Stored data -
________________________
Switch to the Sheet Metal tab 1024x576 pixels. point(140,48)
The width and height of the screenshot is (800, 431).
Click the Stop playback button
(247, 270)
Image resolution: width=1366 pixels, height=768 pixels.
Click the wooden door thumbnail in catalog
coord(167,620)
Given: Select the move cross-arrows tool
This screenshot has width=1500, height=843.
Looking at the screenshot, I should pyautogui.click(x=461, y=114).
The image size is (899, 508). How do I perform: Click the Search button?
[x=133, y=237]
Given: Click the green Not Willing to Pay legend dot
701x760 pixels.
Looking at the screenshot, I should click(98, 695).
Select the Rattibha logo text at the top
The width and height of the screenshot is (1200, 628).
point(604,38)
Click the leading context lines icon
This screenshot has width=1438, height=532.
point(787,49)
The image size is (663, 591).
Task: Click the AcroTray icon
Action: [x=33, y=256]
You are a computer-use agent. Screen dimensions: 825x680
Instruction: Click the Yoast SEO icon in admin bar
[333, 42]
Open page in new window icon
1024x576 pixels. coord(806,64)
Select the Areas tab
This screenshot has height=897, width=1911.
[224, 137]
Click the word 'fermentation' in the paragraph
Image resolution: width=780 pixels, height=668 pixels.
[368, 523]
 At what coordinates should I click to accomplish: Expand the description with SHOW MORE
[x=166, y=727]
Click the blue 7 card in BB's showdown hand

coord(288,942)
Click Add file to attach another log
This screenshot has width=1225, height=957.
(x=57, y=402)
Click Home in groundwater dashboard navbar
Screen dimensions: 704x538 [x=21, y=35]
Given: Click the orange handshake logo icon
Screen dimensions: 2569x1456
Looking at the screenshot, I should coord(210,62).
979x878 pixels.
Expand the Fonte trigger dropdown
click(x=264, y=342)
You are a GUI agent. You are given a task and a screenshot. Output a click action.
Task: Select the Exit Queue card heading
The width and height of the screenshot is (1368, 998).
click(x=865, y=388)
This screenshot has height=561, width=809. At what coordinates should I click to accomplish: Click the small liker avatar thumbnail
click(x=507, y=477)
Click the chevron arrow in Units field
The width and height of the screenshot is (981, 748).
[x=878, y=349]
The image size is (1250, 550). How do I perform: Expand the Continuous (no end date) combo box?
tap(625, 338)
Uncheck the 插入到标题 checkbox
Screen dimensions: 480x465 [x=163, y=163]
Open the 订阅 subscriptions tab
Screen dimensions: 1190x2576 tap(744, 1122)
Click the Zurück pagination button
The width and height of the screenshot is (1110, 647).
________________________
Exercise description -
Where a line of the records has the string "agent", copy that line.

Written solution -
You are a computer-use agent. Screen dimensions: 825x680
You are a GUI agent. You are given a task and a screenshot. Output a click action.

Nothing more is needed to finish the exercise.